Dall’analisi settoriale delle stime non più del prodotto interno lordo ma del valore aggiunto (a partire dal quale si ottiene poi il Pil) emerge un quadro impietoso soprattutto per l’industria dell’isola che, dopo quella lucana e campana, ha registrato la performance negativa peggiore con un -17,4%.
Particolarmente preoccupanti sono anche i risultati del terziario. La Sicilia ha perso in questo settore più di 4 punti in un anno e detiene con la Puglia il triste primato negativo. Non consola peraltro che le altre regioni del Mezzogiorno, ad eccezione del Molise (che chiude a -1,8%), fanno peggio del Paese nel suo complesso.
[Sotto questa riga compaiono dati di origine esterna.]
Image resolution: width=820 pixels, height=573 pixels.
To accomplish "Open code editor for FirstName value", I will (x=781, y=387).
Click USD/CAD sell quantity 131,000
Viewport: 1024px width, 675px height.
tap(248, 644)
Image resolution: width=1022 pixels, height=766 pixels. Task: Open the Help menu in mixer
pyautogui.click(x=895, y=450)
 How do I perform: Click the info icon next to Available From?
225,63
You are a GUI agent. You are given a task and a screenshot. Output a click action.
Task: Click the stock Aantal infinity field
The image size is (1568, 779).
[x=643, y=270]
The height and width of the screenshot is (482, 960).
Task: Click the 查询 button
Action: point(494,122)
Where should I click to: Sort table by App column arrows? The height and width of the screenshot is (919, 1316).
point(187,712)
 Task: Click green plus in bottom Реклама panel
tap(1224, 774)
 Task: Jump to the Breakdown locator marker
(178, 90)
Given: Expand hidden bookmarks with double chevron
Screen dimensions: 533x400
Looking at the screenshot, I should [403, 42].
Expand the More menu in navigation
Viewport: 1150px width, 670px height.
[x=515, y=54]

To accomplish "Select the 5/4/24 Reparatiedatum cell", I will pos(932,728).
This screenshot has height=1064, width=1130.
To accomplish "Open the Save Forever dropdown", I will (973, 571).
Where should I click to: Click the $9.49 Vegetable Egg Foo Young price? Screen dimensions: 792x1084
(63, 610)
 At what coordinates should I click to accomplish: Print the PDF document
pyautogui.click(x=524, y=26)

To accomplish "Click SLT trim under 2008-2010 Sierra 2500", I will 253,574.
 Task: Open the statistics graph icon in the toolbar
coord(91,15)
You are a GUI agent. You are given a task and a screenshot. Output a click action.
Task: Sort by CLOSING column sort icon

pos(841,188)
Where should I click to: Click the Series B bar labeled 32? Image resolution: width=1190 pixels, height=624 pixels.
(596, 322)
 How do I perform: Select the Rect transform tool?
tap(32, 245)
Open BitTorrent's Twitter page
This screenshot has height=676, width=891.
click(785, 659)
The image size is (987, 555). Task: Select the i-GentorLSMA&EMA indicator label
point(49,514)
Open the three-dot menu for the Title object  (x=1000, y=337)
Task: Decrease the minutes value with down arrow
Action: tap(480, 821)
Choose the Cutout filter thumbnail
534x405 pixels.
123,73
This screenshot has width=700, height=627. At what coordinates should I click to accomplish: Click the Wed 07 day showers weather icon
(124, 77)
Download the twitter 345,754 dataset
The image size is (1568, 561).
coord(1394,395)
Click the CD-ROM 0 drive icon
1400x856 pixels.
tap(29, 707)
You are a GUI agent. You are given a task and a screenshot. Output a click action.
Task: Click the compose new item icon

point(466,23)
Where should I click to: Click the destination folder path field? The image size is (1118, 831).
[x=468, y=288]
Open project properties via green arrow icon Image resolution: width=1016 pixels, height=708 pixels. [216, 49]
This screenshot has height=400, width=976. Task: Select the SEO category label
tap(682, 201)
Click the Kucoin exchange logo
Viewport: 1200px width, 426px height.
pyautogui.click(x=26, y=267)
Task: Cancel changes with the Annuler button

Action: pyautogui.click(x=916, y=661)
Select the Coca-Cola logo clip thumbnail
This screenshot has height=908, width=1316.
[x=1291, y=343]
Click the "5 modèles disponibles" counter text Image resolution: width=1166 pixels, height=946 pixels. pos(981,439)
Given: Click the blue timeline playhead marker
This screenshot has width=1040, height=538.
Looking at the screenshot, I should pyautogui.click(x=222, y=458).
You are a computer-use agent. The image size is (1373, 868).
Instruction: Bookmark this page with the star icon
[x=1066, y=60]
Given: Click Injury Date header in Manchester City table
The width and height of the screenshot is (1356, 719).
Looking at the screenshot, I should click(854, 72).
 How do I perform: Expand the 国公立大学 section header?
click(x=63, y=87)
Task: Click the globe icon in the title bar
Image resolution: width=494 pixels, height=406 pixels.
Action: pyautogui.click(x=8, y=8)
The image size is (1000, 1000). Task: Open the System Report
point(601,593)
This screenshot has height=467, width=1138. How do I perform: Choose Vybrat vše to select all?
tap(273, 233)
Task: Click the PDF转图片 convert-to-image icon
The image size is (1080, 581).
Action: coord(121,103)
Neanche sul versante delle costruzioni la situazione migliora. Il settore nel centro-sud chiude l’anno con una perdita di oltre l’8 per cento (1,4 punti peggio della media nazionale) con un deficit che viene limitato dall’andamento meno negativo dell’Abruzzo che, probabilmente grazie agli interventi post sisma, perde appena 6 decimi di punto rispetto all’anno 2008 contro, ad esempio, un -10,3% fatto segnare dalla Puglia. In Sicilia le variazioni in termini reali del valore aggiunto ai prezzi per questo settore ha segnato “solo” una riduzione di 8 punti percentuali.
Il Rapporto sancisce poi, come se non bastasse, l’aggravarsi del divario in seno alle stesse regioni del Mezzogiorno. Un Sud nel Sud. Ci sono delle situazioni che, se non proprio di eccellenza, possono essere definite comunque come esempi da prendere a riferimento. La regione economicamente più sviluppata del Sud (con un valore medio del PIL per abitante pari a 21 mila euro) continua ad essere l’Abruzzo, seguita dal Molise con 19.636 euro a persona. Nelle posizioni di coda la buona tenuta della Calabria ha consentito alla più meridionale delle regioni continentali di recuperare in diverse posizioni collocandosi davanti non solo alla Campania ma anche a Puglia e Sicilia. In buona sostanza la nostra regione, a fronte degli indiscutibili seppur lenti progressi di altre aree in questi anno di crisi, risente inesorabilmente del fardello di freni socio/ambientali incompatibili con le esigenze di sviluppo economico.
Occupazione. Le conseguenze della crisi sul tasso di disoccupazione
Il principale effetto della crisi sull’economia siciliana è l’aumento del tasso di disoccupazione che nel secondo trimestre di quest’anno è rimasto sopra il 15%, il più alto in Italia. Consola parzialmente che il dato sia in leggero calo (-0,7%) rispetto al primo trimestre: passando dal 15,8% al 15,1%. A trainare questa timidissima ripresa dell’occupazione nell’isola è il gentil sesso. In base alle tabelle Istat, nel secondo trimestre del 2010 ci sono state 25 mila occupate in più rispetto al trimestre precedente. In calo, sempre nel rapporto tra i primi due trimestri, l’occupazione tra i maschi: 8 mila sono stati i posti di lavoro persi.
Rispetto al secondo trimestre del 2009 poi il tasso di disoccupazione in Sicilia è cresciuto del l’1,3%, al di sotto di altre regioni come Basilicata, Sardegna, Campania, Piemonte ed Emilia Romagna. Preoccupa più in generale l’inattività giovanile nonostante rimangano molti, soprattutto in Sicilia, i profili lavorativi e le professionalità cercate e non trovate dalle imprese. La “ricetta” sarebbe quindi quella educativa e formativa, affinché le competenze corrispondano a quelle richieste dal mercato del lavoro. Una strategia che, si spera, verrà sposata dal neo assessore regionale della famiglia, delle politiche sociali e del lavoro.